● **DADOS DA TAREFA**
:::::

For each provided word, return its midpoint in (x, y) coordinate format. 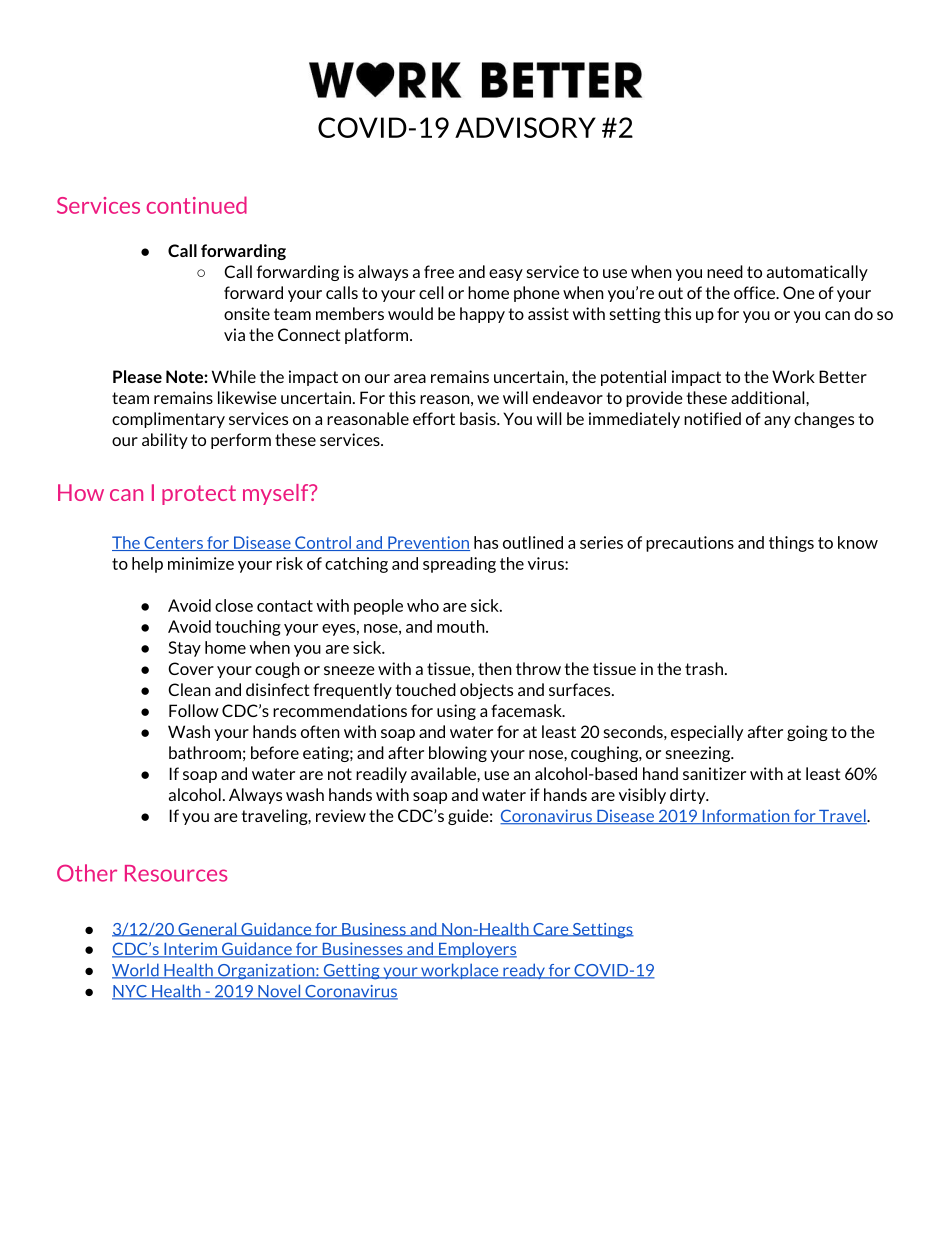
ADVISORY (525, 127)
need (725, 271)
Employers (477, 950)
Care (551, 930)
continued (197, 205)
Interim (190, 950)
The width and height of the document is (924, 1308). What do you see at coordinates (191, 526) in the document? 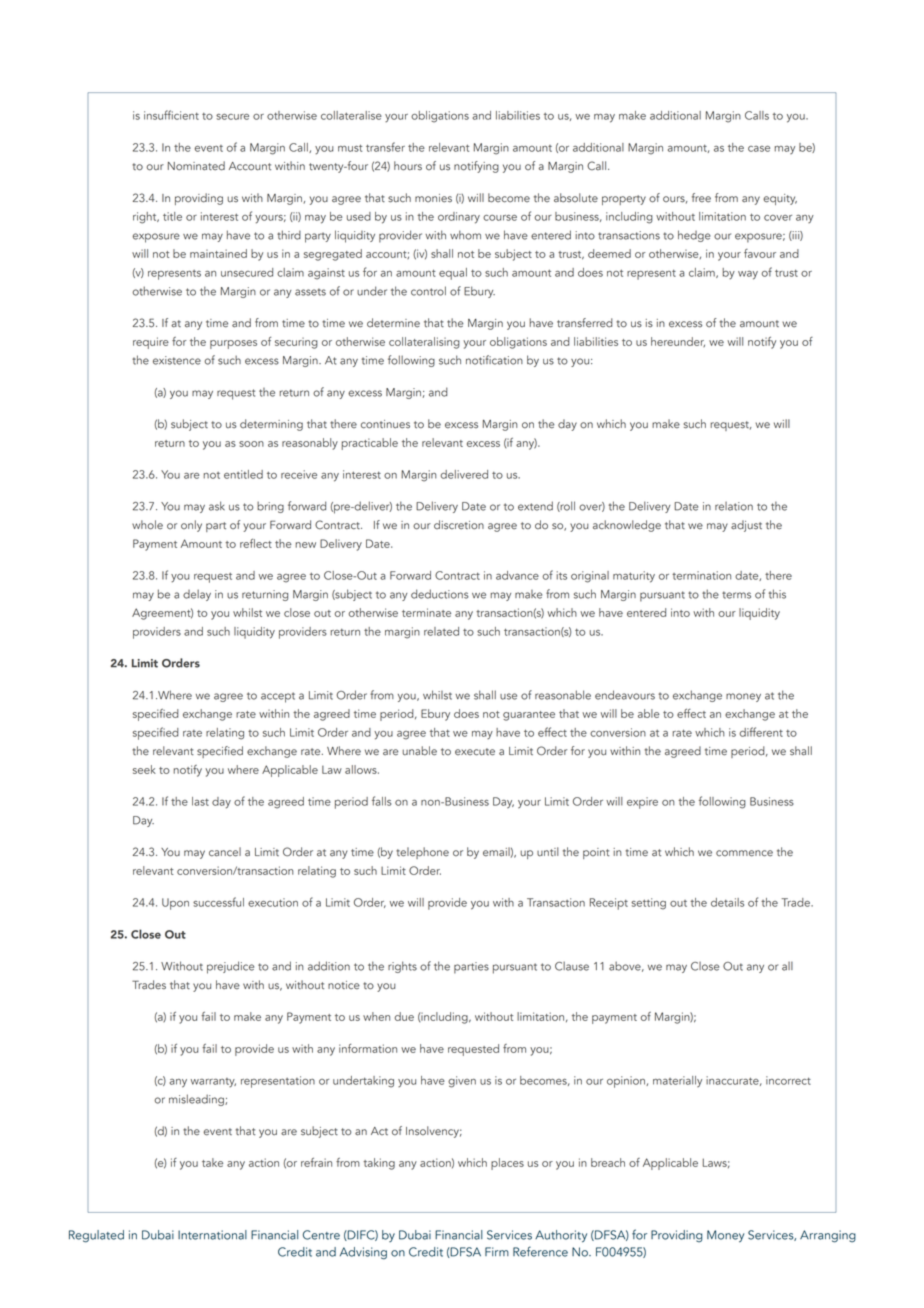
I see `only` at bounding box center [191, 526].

:::::

● **INSTRUÇÃO**
Copie integralmente as linhas de todos os registros acima, sem nenhuma alteração e sem incluir as imagens.

● **RESULTADO DA TAREFA**
For each provided word, return its midpoint in (x, y) coordinate format. 
ADVISORY (525, 127)
need (725, 271)
Employers (477, 950)
Care (551, 930)
continued (197, 205)
Interim (190, 950)
The width and height of the document is (924, 1308). What do you see at coordinates (191, 526) in the document? 
I see `only` at bounding box center [191, 526].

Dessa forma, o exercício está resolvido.